Given that teams have only remained over the tax that long seven times since the luxury tax was introduced in 2005, according to NBA TV, the issue wasn't one of substantial concern Thursday, according to sources in the negotiating room.
However, some new issues came to the forefront that concerned the players' negotiators when it became clear that the league's proposal would restrict teams from using a full mid-level exception -- four-year deals starting at $5 million -- if the signing itself pushed the team over the tax. Union negotiators want the mid-level restriction to kick in only if the team already is above the tax line before it uses the exception. The league's version is the one that is in the current proposal, according to a person who has seen it.
Nonetheless, Stern characterized the league's movement -- with the backing of labor relations committee chairman Peter Holt and the full committee, which was consulted via phone Thursday night -- as "several well-intentioned efforts to move to them on a variety of concerns."
But it is clear that chaos would ensue, not to mention catastrophic economic damage to both owners and players, if the proposal is rejected. As a result, Stern and Silver will have to consider whether their owners pushed too hard and tried to extract too thorough a victory -- one that would quickly be transformed into a loss for all sides if the deal is not one that can be sold to the players and agents who already are prepared to blow up the union.
"We moved as far as we could move," Stern said.
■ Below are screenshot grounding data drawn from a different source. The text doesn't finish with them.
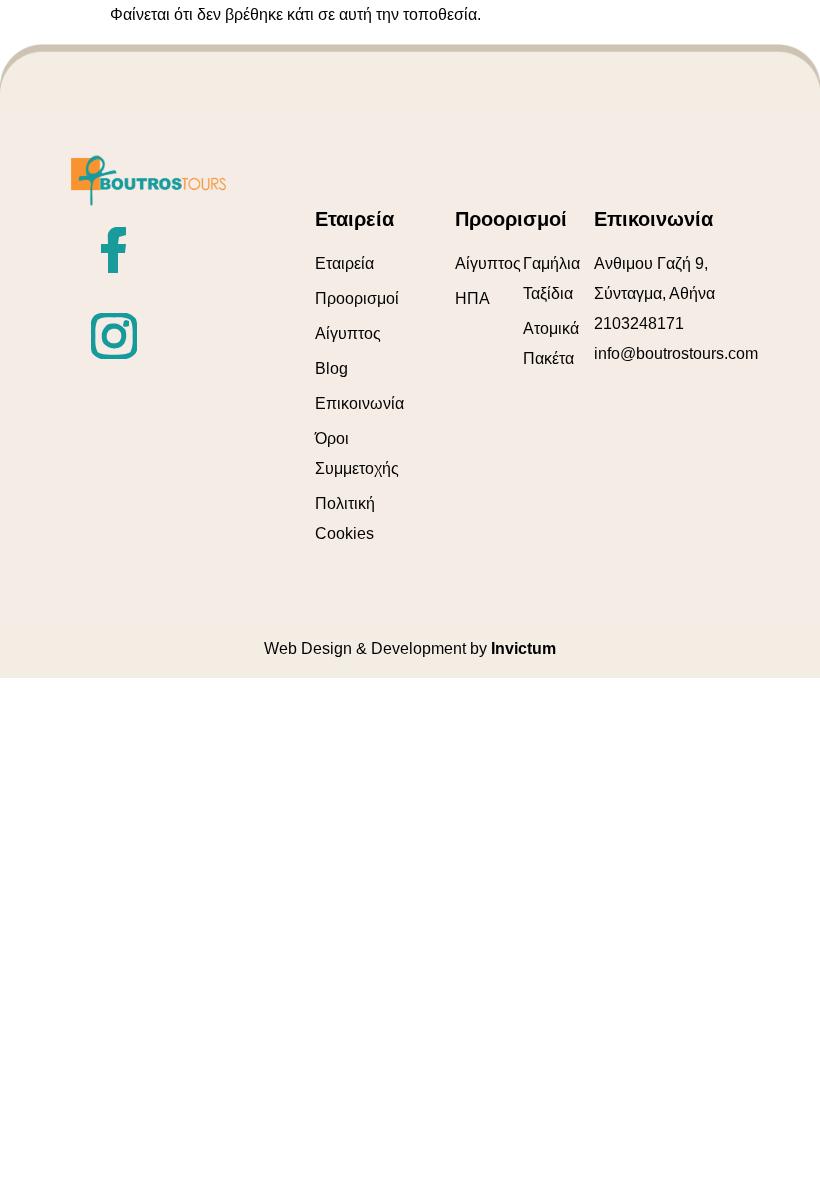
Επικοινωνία (359, 403)
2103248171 (639, 323)
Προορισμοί (357, 298)
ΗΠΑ (472, 298)
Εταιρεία (344, 263)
Despite the losses incurred by the players, not the least of which is an average $300 million-a-year giveback that absolves all the losses the league said it was suffering, the union did preserve several system provisions that would evaporate if the league reverted to its 47 percent proposal next week. Among the most important items, the union fought off the league's attempt to impose a hard team salary cap and maintained the structure of max contracts. And although the players would give back $3 billion over 10 years, with a conservative estimate of 4.5 percent annual revenue growth, player salaries would grow to nearly $3 billion by the 10th year of the deal.
And while salaries and benefits would stay flat at approximately $2.17 billion for the first two years of the deal, that provision would allow the league to keep the salary cap ($58 million) and luxury-tax level ($70 million) unchanged until adjustments for the new system would take hold in the third year.
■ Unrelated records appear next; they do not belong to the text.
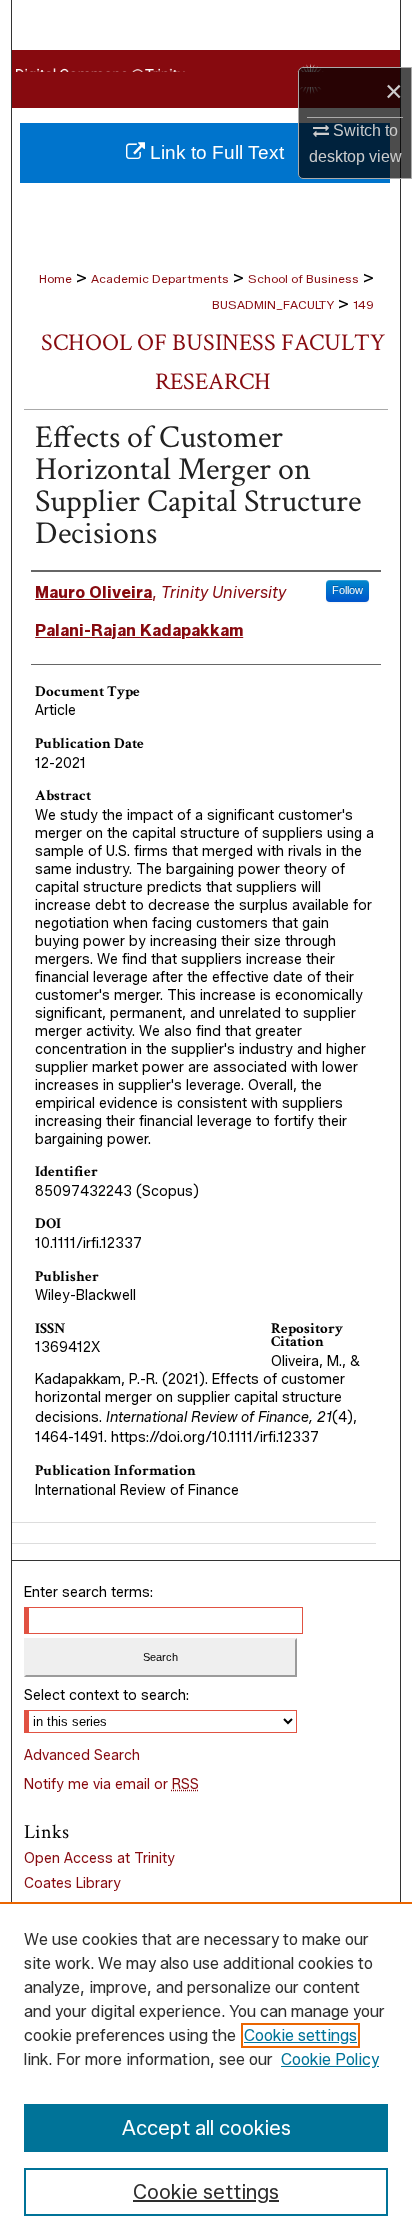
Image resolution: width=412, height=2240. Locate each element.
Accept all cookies (206, 2128)
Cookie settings (300, 2035)
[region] (206, 2071)
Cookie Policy (330, 2059)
"It’s not the greatest proposal in the world ... but I have an obligation to at least present it to our membership," Hunter said. "And so that’s what we’re going to do. We’ve got members of our executive board standing behind us, and they all agreed that we needed to sit down and discuss it with all of the reps and collectively decide what it is we should do."
Even if the players agree to the framework of the deal, Hunter said there are at least 30-40 so-called B-list issues that need to be resolved -- among them, the age limit, drug testing, player disciplinary measures and work rules such as practice schedules and days off. In addition, some players and agents will resist the notion of player salaries this season being prorated to 72/82nds based on a reduced schedule that resulted from the owners imposing a lockout -- especially since the big revenue generators like Christmas Day games, All-Star weekend and playoffs will be preserved.